You can also get a specific property like this serviceUser.Element("USER_NAME").Value. Note that the tag names are case sensitive!

Remove Namespace attribute from Xml Node in Serialized Value

I'm having to recreate a vendor's XML file. I don't have access to their code, schema, or anything, so I'm doing this using the XmlSerializer and attributes.

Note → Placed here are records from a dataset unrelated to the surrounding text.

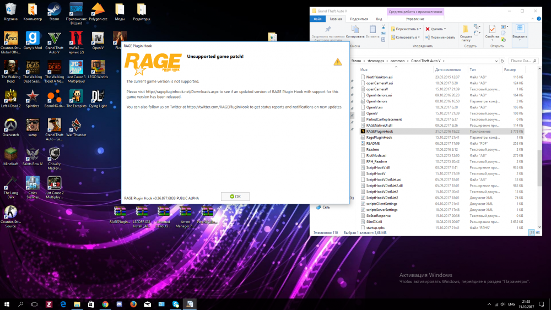Open the Garry's Mod desktop icon
The image size is (551, 310).
(33, 37)
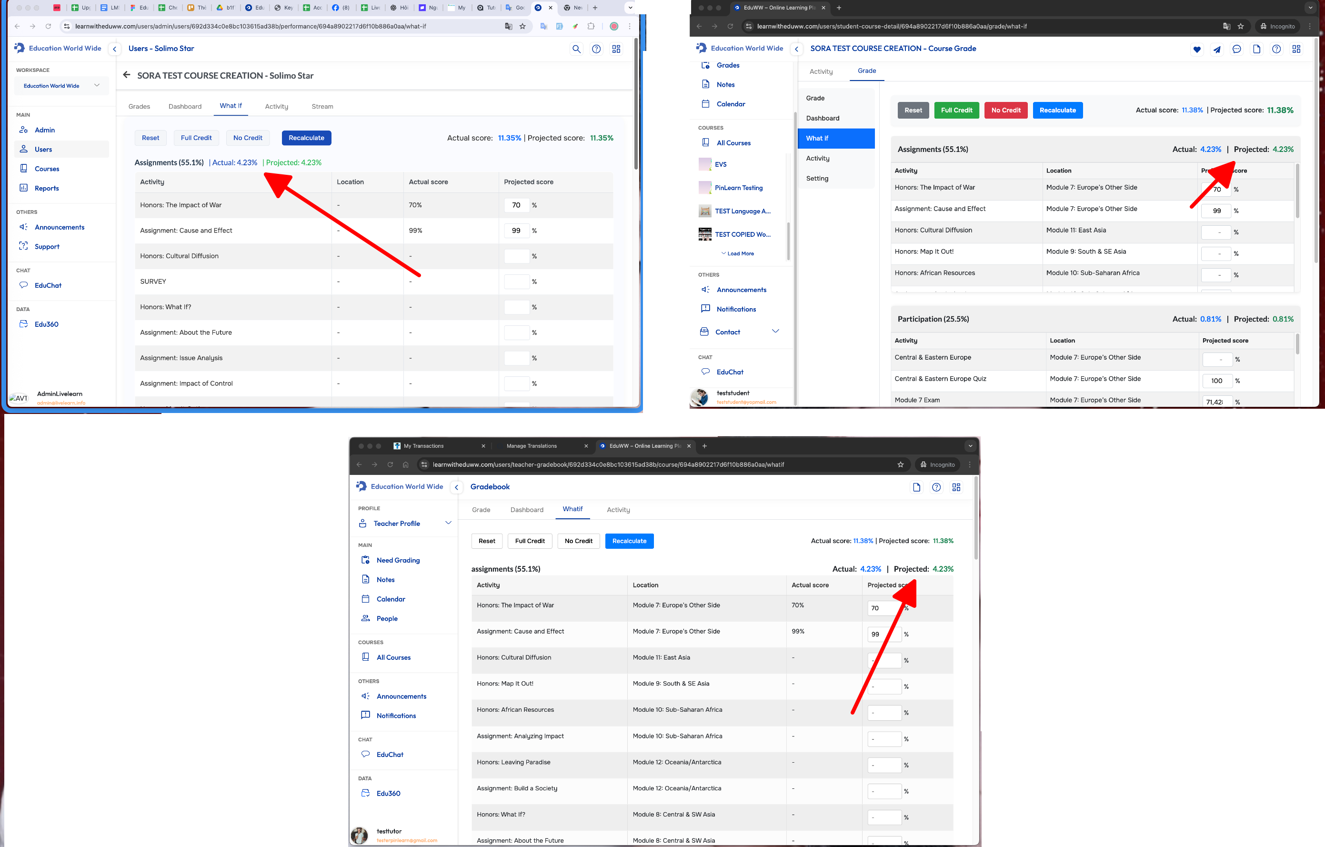The image size is (1325, 847).
Task: Expand the Teacher Profile chevron
Action: tap(448, 523)
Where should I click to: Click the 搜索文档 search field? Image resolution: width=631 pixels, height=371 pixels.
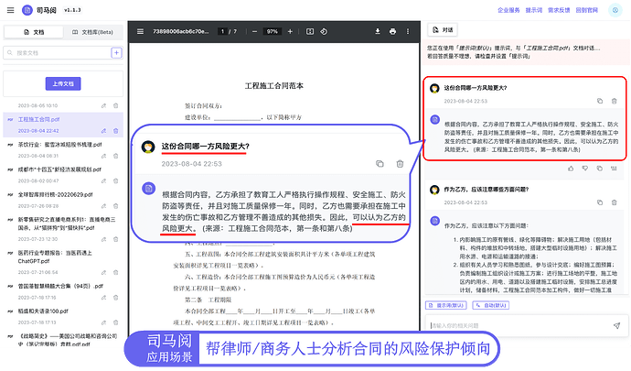[57, 53]
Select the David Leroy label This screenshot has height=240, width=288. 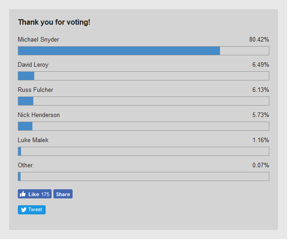pos(33,65)
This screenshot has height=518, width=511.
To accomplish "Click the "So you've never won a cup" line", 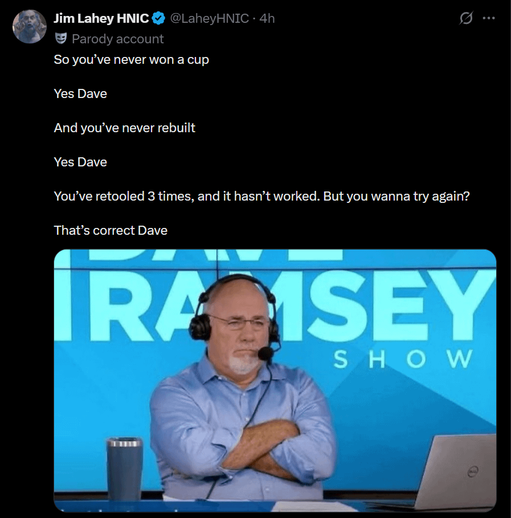I will coord(132,60).

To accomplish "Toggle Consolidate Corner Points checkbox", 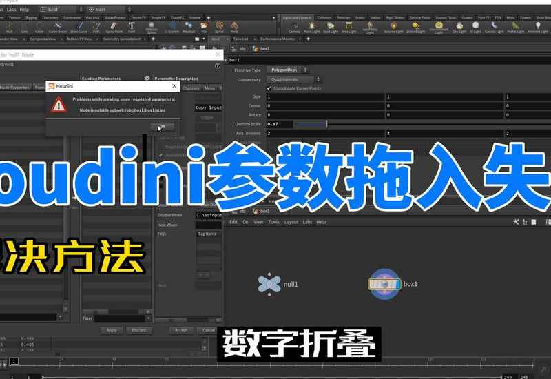I will [x=269, y=88].
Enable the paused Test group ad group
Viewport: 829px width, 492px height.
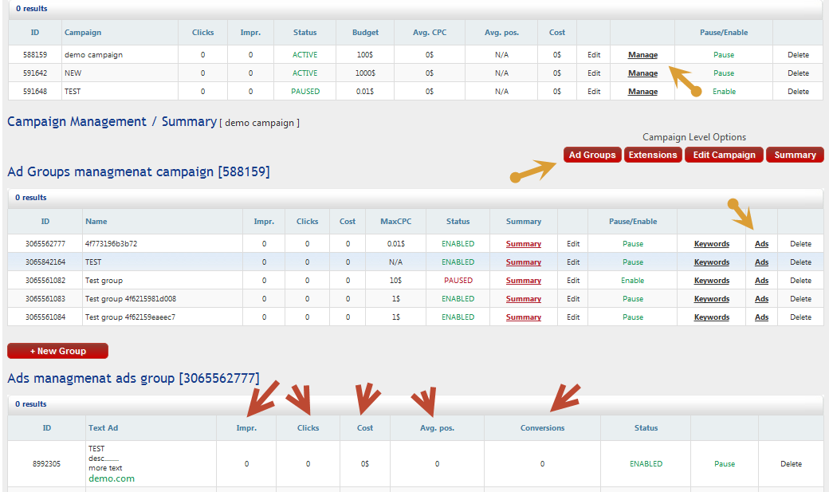pos(632,281)
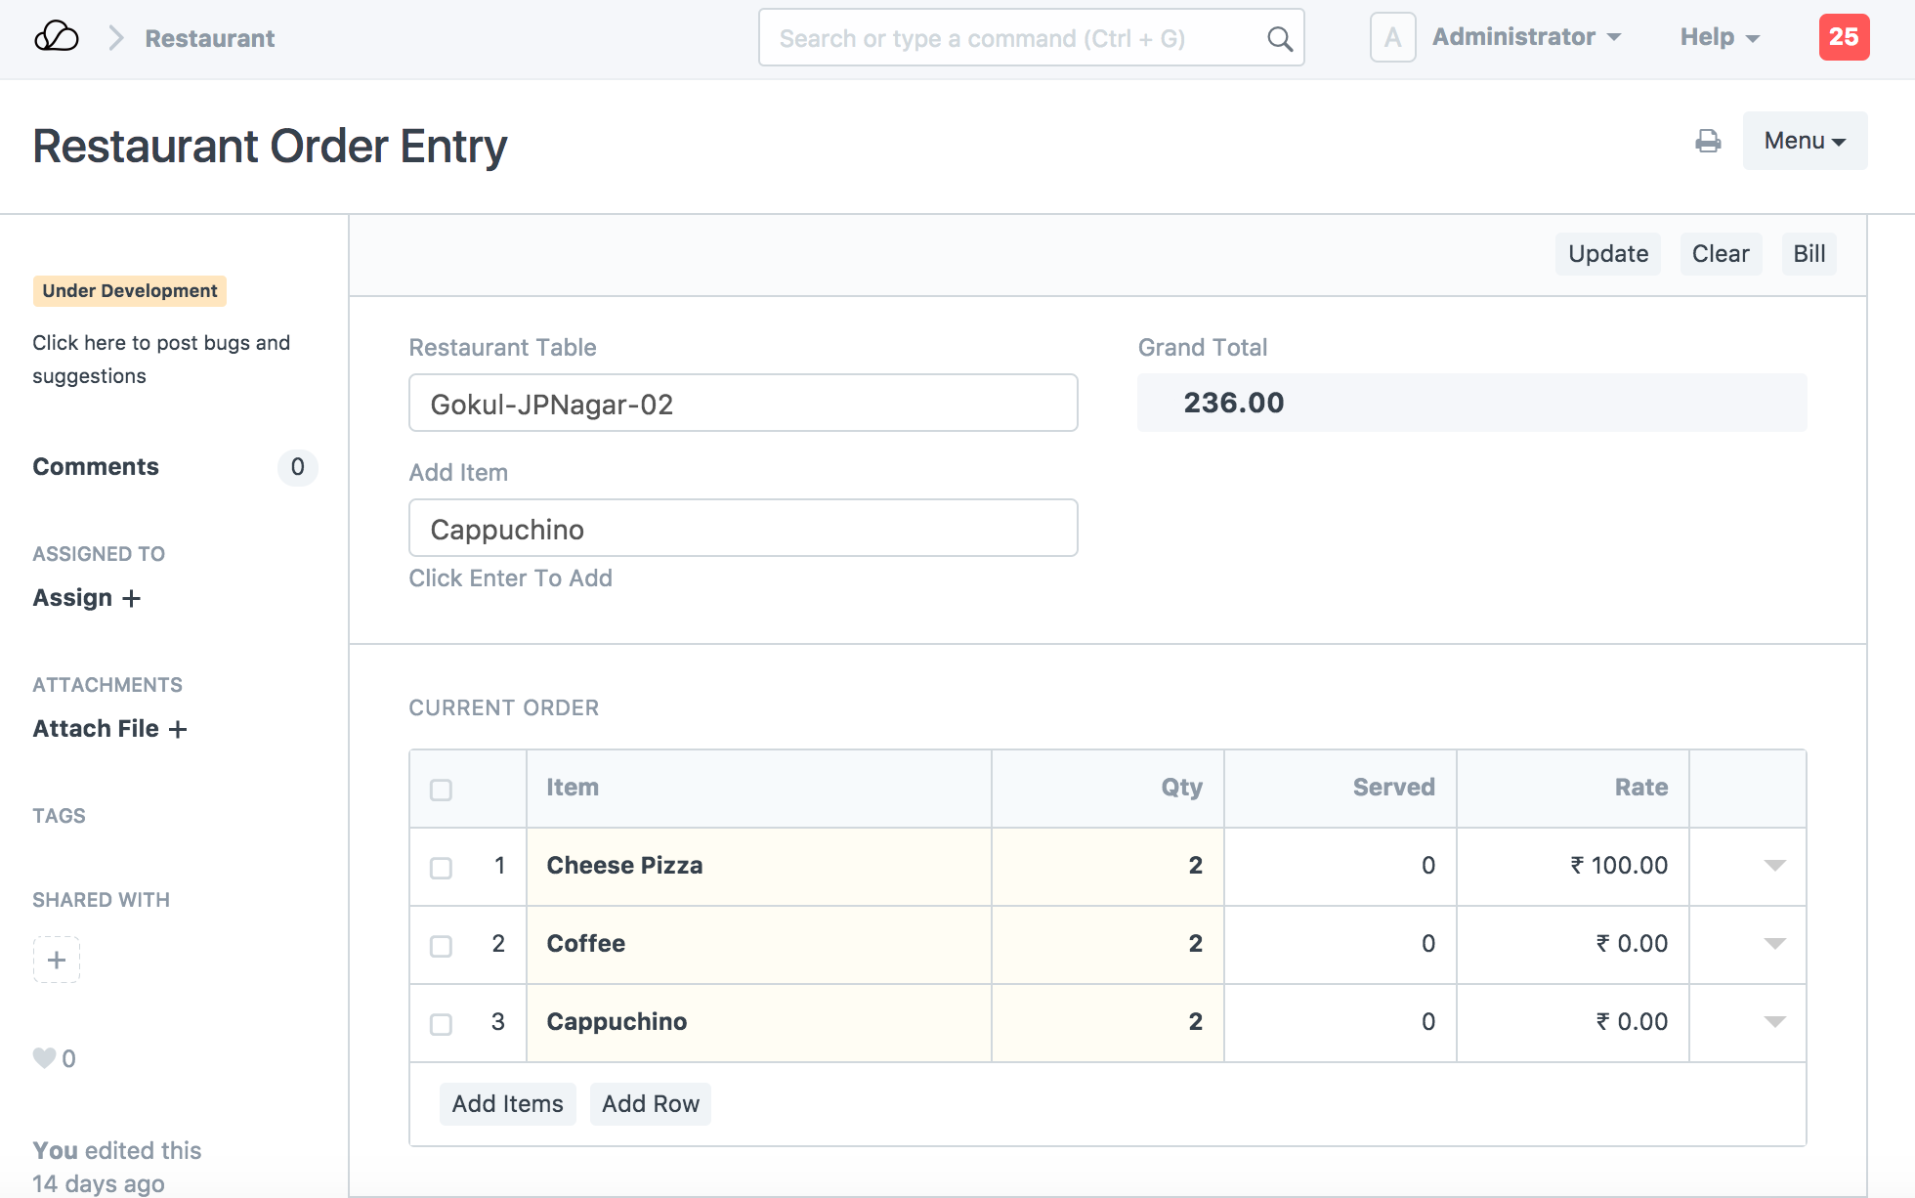Click the search magnifier icon

tap(1279, 39)
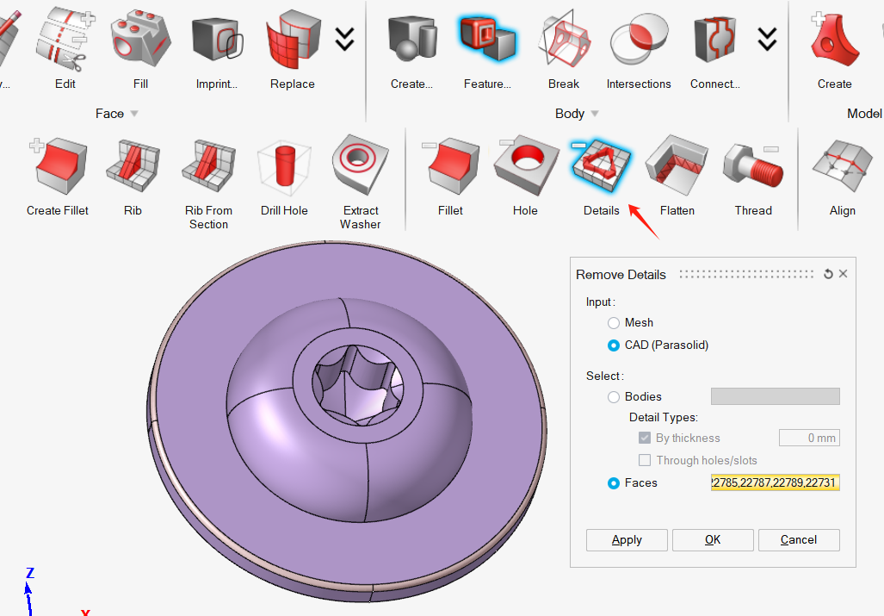The image size is (884, 616).
Task: Click the Cancel button
Action: click(x=799, y=539)
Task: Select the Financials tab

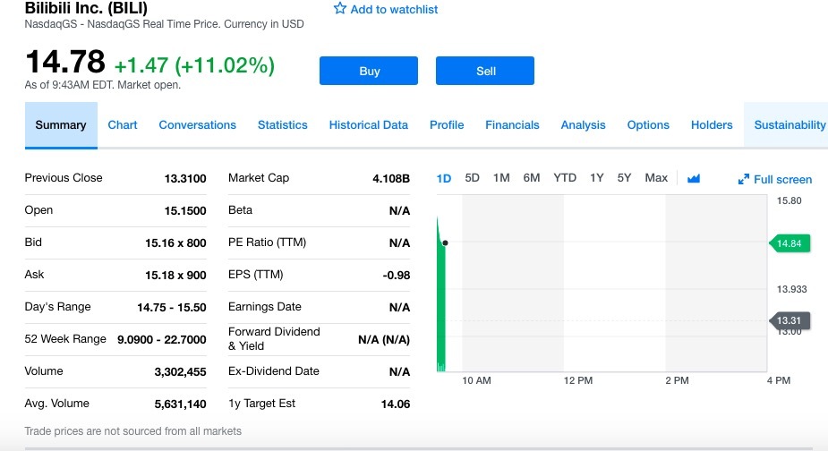Action: coord(512,125)
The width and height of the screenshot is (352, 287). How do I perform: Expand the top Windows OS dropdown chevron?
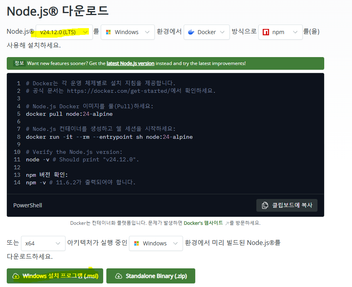(147, 32)
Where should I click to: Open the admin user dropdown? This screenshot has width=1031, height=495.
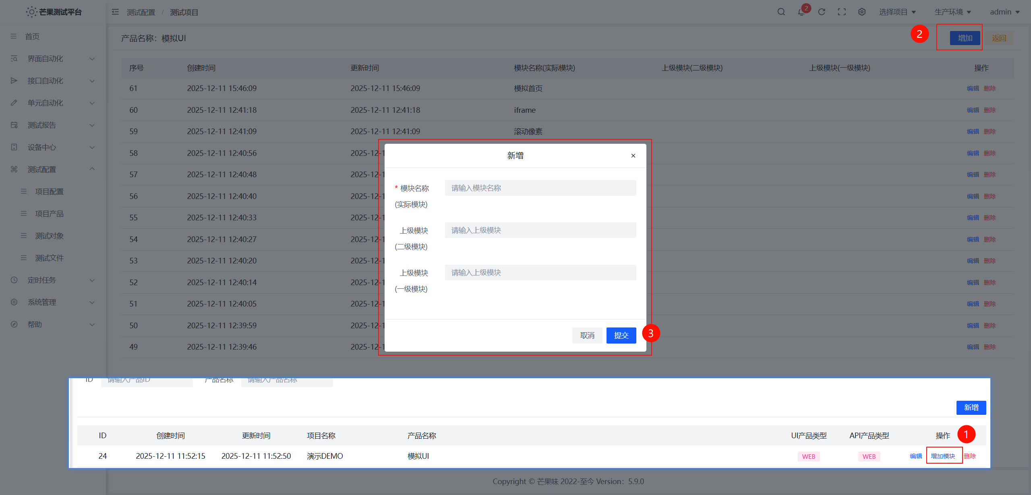[1004, 12]
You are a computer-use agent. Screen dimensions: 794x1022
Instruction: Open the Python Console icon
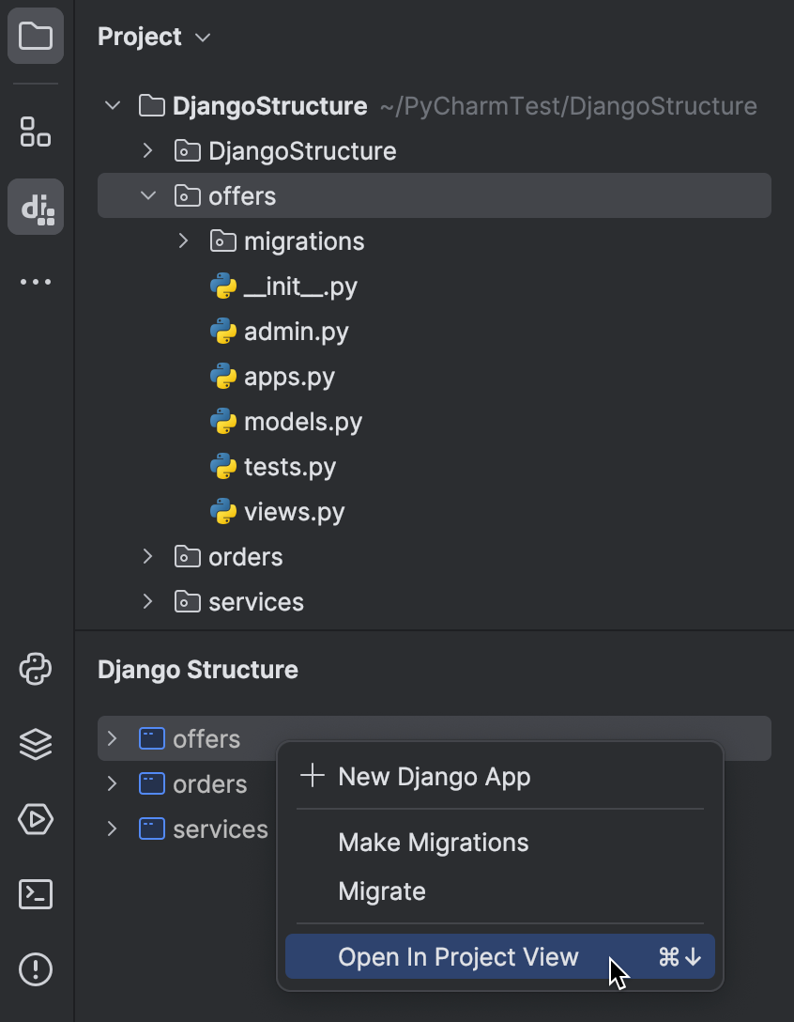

I'm doing it this way because the system is using a generic XmlWriter I've built to write other system XML files, so I'm killing two birds with one stone. Everything has been working out great, with exception of one property value. The vendor XML looks like this:
<TextOutlTxt>
<p style="text-align:left;margin-top:0pt;margin-bottom:0pt;">
<span>SUBSTA SF6 CIRCUIT BKR CONC FDN "C"</span>
</p>
</TextOutlTxt>
Here's my property configuration:
private string _value;
[XmlElement("TextOutlTxt")]
public XmlNode Value
{
get
{
string text = _value;
text = Regex.Replace(text, #"[\a\b\f\n\r\t\v\\""'&<>]", m => string.Join(string.Empty, m.Value.Select(c => string.Format("&#x{0:X};", Convert.ToInt32(c))).ToArray()));
string value = "\n<p style=\"text-align:left;margin-top:0pt;margin-bottom:0pt;\">\n<span>ReplaceMe</span>\n</p>\n";
XmlDocument document = new XmlDocument();
document.InnerXml = "<root>" + value + "</root>";
XmlNode innerNode = document.DocumentElement.FirstChild;
innerNode.InnerText = text;
return innerNode;
}
set
{ }
}
And this gives me:
<TextOutlTxt>
<p style="text-align:left;margin-top:0pt;margin-bottom:0pt;" xmlns="">SUBSTA SF6 CIRCUIT BKR CONC FDN &#x22;C&#x22;</p>
</TextOutlTxt>
So I'm close, but no cigar. There is an unwanted xmlns="..." attribute; it must not be present. In my XmlWriter, I have done the following to remove the namespace unless found atop the object it is serializing:
protected override void OnWrite<T>(T sourceData, Stream outputStream)
{
IKnownTypesLocator knownTypesLocator = KnownTypesLocator.Instance;
//Let's see if we can get the default namespace
XmlRootAttribute xmlRootAttribute = sourceData.GetType().GetCustomAttributes<XmlRootAttribute>().FirstOrDefault();
XmlSerializer serializer = null;
if (xmlRootAttribute != null)
{
string nameSpace = xmlRootAttribute.Namespace ?? string.Empty;
XmlSerializerNamespaces nameSpaces = new XmlSerializerNamespaces();
nameSpaces.Add(string.Empty, nameSpace);
serializer = new XmlSerializer(typeof(T), new XmlAttributeOverrides(), knownTypesLocator.XmlItems.ToArray(), xmlRootAttribute, nameSpace);
//Now we can serialize
using (StreamWriter writer = new StreamWriter(outputStream))
{
serializer.Serialize(writer, sourceData, nameSpaces);
}
}
else
{
serializer = new XmlSerializer(typeof(T), knownTypesLocator.XmlItems.ToArray());
//Now we can serialize
using (StreamWriter writer = new StreamWriter(outputStream))
{
serializer.Serialize(writer, sourceData);
}
}
}
I'm sure I'm overlooking something. Any help would be greatly appreciated!
UPDATE 9/26/2017
So... I've been asked to provide more detail, specifically an explanation of the purpose of my code, and a reproducible example. So here's both:
The purpose for the XML. I am writing an interface UI between two systems. I read data from one, give users options to massage the data, and then give the the ability to export the data into files the second system can import. It's regarding a bill of material system where system one are the CAD drawings and objects in those drawings and system two is an enterprise estimating system that is also being configured to support electronic bills of material. I was given the XMLs from the vendor to recreate.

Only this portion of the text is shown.